When you have registered an application and produced redirect URIs for web, iOs, and Android, you can configure OAuth in the external authentication section of VertiGIS FM.
Advanced knowledge of claims, groups, and roles in Microsoft Entra ID is required to complete this procedure. In several fields, inputs vary depending on how Microsoft Entra ID is configured.
To Configure OAuth in VertiGIS FM
1.In VertiGIS FM, navigate to the External Authentications page (Administration > Interfaces > External Authentication).
2.Click the Add (
) icon.
3.Enter inputs in the form fields as outlined in the OAuth configuration details.
Inputs for the Reply-URI: Web, Reply-URI: Android, and Reply-URI: iOS fields are generated using the OAuth provider.
4.Click Save and Close.
OAuth Configuration Details
Use the sections and parameters below to configure OAuth according to your environment and access needs.
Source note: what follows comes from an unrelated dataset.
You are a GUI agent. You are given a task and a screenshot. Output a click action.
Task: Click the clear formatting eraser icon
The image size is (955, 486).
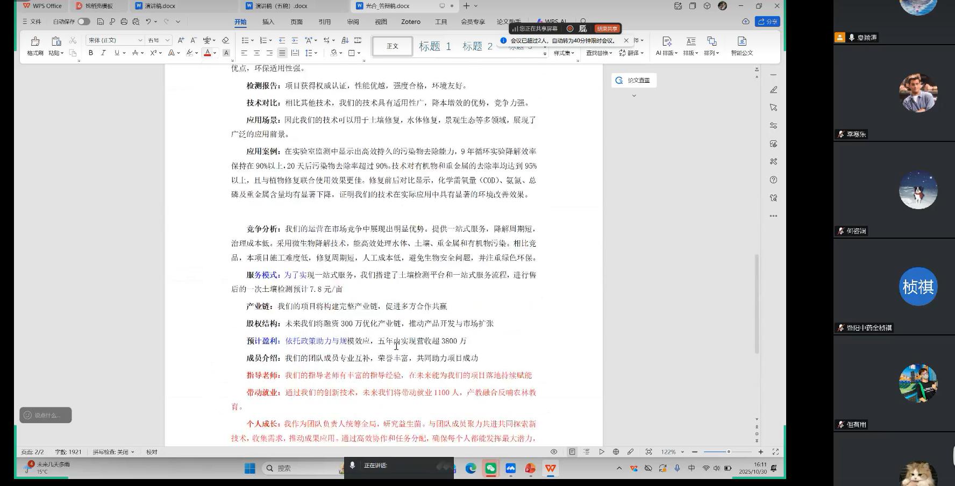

Inputs vary depending on how Microsoft Entra ID is configured.
Core Properties
Field |
Input |
|---|---|
Active |
Select the check box to make authentication method available for users in the system. |
Name |
Enter a name for the authentication method (for example, OAuth). |
Known OpenID Connect Providers |
Select the identity provider (for example, Microsoft Entra ID). |
Reply-Url: Web * |
Enter the base URL of the application here. This value must be entered as the "Reply" or "Response" URI when you set up the authentication point with the OAuth provider. |
Reply-URI: Android and Reply-URI: iOS |
Enter the reply, response, or redirect URIs generated by the OAuth provider. The App-Paketname and App SHA1 certificate fingerprint fields to the right of the Reply-URI: Android and Reply-URI: iOS text boxes are used to generate these endpoints. |
DiscoveryUrl * |
Enter the URL specified by the OAuth provider. This URL is used to retrieve the data required for authentication. |
Designation |
Enter a name for the OAuth configuration. |
ClientID * |
Enter the client ID specified by the OAuth provider. The system uses this ID to identify the OAuth profile. |
ClientSecret * |
Enter the password provided by the OAuth provider. |
Scope |
Enter a character string that specifies the fields or authorizations sent to VertiGIS FM from the OAuth provider. The information can vary from provider to provider. |
Claim Sources
Field |
Input |
|---|---|
Access Token |
Whether the system retrieves claims from the access token issued when the user authenticates. |
User Endpoint |
Whether the system retrieves claims from an endpoint with user information. |
Roles
Field |
Input |
|---|---|
Transfer roles |
Select this check box if you want groups in Microsoft Entra ID to be converted to roles in VertiGIS FM. If a user's group in the Microsoft Entra ID maps to a role that exists in VertiGIS FM, they are assigned the role when they authenticate in VertiGIS FM for the first time. To enable the role transfer functionality, you must have already created roles with names identical to the ones in the directory. |
Field roll-name |
Enter the source type used to define roles in Microsoft Entra ID. In the example above, the input #microsoft.graph.group tells VertiGIS FM to assign the user roles based on their groups. |
Default role |
As an alternative to transferring roles from the identity provider, you can specify an existing VertiGIS FM role that the system assigns to a user when they authenticate in VertiGIS FM. Any role you have already created in VertiGIS FM can be selected. If you want to manually add roles to users created via OAuth, do not select any default role. |
Roles Section
Users
Field |
Input |
|---|---|
Field user / member of |
Enter the name of the claim that contains group membership in Microsft Entra ID (for example, memberOf or groups). This tells VertiGIS FM where to look for the user's group memberships. |
Field user SID |
Enter a claim that tells VertiGIS FM what to use as the user's Security Identifier (SID). |
Field user name |
Enter a claim that tells VertiGIS FM what to use as the user's user name. In the example above, the user's preferred_username value in Microsoft Entra ID will be adopted as their user name in VertiGIS FM. |
User Section
Refer to User Management.
Employees
In the Employees section, specify the data to populate the employee associated with the authenticated user. Enter claims or keys for various information fields to allow VertiGIS FM to retrieve employee data from the OAuth provider (Microsoft Entra ID) for the user authenticating.
Employee Properties in User Section
Settings
In the Default User field, you can select a user whose user properties will be assigned to users who authenticate via OAuth. User properties are attributes specific to individual users that can exist within the same user roles (for example, the user's language, password, display settings, and more).
Overwrite Settings Check Box
If you select the Always Overwrite check box, the user is updated with the settings stored in this section every time they log in, not just the first time.